** Start Page excerpt **

On Thu, 11 Nov 2010, Lorenzo Pieralisi wrote:
Hi Nicolas,
I noticed that a merge of Grant's ARM DT patches stack into linaro-stable is on the cards and this is good news.
Yes. Even if the DT patches are not yet guaranteed to go into mainline, I'm willing to merge them sooner in the hope of breaking the chicken and egg problem we're currently facing.
I have a couple of questions on linaro-next though.
I think it is supposed to track mainline closely, and on this I'd ask your thoughts please since it does not seem to be so at present.
Right, it is lagging behind at present.
It could be nice for us to have a development kernel to base our work against in order to get the latest mainline goodness (and to have a current base to test/develop patches coming from different git dev trees that are not in the mainline yet), but still trying to consolidate code for future linaro stable releases.
To that effect, I produced a new "stable" branch: linux-linaro-2.6.36. The core code is still 2.6.36 but most of the latest ARM specific bits and a few drivers to be found in 2.6.37-rc1 were merged into it.
To sum it up, I am just asking you what are your plans for the linaro-next tree and the operating mode we should aim for.

** End Page excerpt **
** Start Given material **

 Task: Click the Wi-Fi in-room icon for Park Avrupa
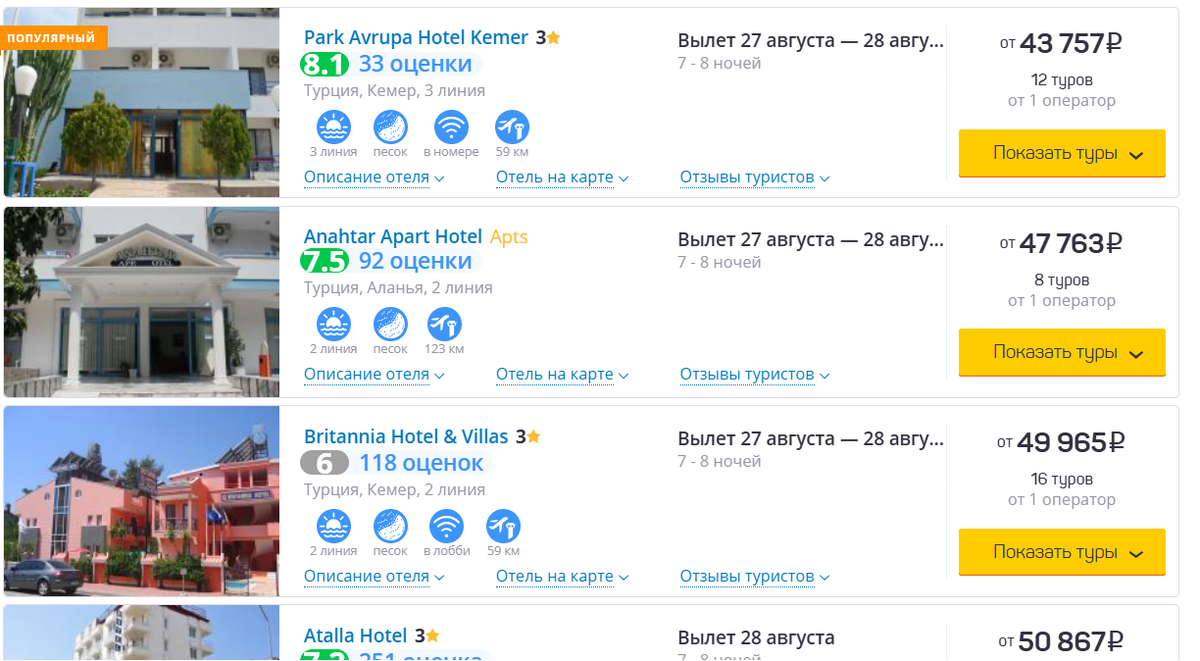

** End Given material **

### Goals
• a. In the Linaro kernel email exchange, rewrite the paragraph beginning "To that effect, I produced" in a shorter form that keeps its main facts.
• b. According to the Linaro kernel email exchange, why is the DT patch stack being merged before it is guaranteed to reach mainline?
• c. Pick up the Linaro kernel email exchange after its final line and write what comes next.

### Task-by-task results
• a. A new "stable" branch, linux-linaro-2.6.36, was created. Its core code is still 2.6.36, but it includes most of the latest ARM-specific code and a few drivers from 2.6.37-rc1.

• b. The DT patch stack is being merged early in the hope of breaking the chicken and egg problem they are currently facing.

• c.
I'm still wondering about that myself at the moment. Obviously, the linaro-next is _not_ a good base for development. This is not a stable tree but rather a merge tree which is trashed and rebuilt from scratch every so often. It is therefore only useful for testing purposes. I'm therefore asking the question if it is actually useful, and if people did use it in the past. If not then I could probably spend my time on other tasks.
The alternative I'm contemplating, which came after the decision to merge DT patches in the Linaro "stable" tree, is to continue merging patches in that branch and not rebase it, for people to be able to use it as a base for their own development. The criteria for merging patches in this tree would be:
1) a patch to be merged is already in a later upstream tree, or
2) a proposed patch must have a high probability of being merged upstream in the future, and
3) only bugfixes would be merged once a new "stable" branch is available.
What do people think?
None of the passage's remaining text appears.